(Exercise) In the lines below, count those containing the word "color" and give the number alone.

(Provided data)
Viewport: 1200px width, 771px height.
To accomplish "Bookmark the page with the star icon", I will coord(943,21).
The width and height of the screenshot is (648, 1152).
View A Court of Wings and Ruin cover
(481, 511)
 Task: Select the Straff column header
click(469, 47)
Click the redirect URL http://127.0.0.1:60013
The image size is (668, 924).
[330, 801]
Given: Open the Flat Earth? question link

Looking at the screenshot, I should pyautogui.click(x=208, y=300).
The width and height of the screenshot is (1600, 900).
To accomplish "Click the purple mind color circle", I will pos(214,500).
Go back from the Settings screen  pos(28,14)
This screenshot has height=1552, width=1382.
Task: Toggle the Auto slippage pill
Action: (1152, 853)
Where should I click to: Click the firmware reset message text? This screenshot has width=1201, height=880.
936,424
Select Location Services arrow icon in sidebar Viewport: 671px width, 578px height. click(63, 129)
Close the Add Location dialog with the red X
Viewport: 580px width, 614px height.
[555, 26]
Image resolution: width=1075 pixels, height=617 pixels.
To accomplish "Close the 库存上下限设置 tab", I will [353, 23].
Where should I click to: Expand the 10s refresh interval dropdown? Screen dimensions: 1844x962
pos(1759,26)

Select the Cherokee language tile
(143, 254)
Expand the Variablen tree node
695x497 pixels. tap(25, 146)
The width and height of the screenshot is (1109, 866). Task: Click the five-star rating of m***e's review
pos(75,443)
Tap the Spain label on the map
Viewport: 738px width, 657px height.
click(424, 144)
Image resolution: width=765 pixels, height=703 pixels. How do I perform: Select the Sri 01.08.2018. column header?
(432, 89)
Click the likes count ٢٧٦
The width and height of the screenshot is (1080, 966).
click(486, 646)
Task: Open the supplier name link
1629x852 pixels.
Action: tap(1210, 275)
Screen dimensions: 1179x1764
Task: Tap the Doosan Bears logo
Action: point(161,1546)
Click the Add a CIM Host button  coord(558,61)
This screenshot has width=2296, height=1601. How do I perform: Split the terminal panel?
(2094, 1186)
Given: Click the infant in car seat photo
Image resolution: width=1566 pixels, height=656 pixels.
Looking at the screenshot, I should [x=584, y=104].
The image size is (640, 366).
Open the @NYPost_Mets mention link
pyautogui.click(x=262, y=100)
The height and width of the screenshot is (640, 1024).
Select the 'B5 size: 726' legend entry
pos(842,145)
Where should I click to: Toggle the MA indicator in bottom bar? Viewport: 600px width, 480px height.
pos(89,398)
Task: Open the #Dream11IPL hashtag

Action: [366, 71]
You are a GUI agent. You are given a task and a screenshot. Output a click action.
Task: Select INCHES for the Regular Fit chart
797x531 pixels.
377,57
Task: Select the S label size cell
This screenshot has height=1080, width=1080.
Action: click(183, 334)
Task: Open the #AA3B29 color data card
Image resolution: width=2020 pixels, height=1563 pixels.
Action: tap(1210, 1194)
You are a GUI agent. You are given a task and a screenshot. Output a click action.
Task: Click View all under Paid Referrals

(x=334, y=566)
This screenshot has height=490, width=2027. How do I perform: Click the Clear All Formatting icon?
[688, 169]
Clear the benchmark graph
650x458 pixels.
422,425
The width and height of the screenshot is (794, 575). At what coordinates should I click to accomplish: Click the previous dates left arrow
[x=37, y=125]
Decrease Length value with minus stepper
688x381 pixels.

(The answer) 2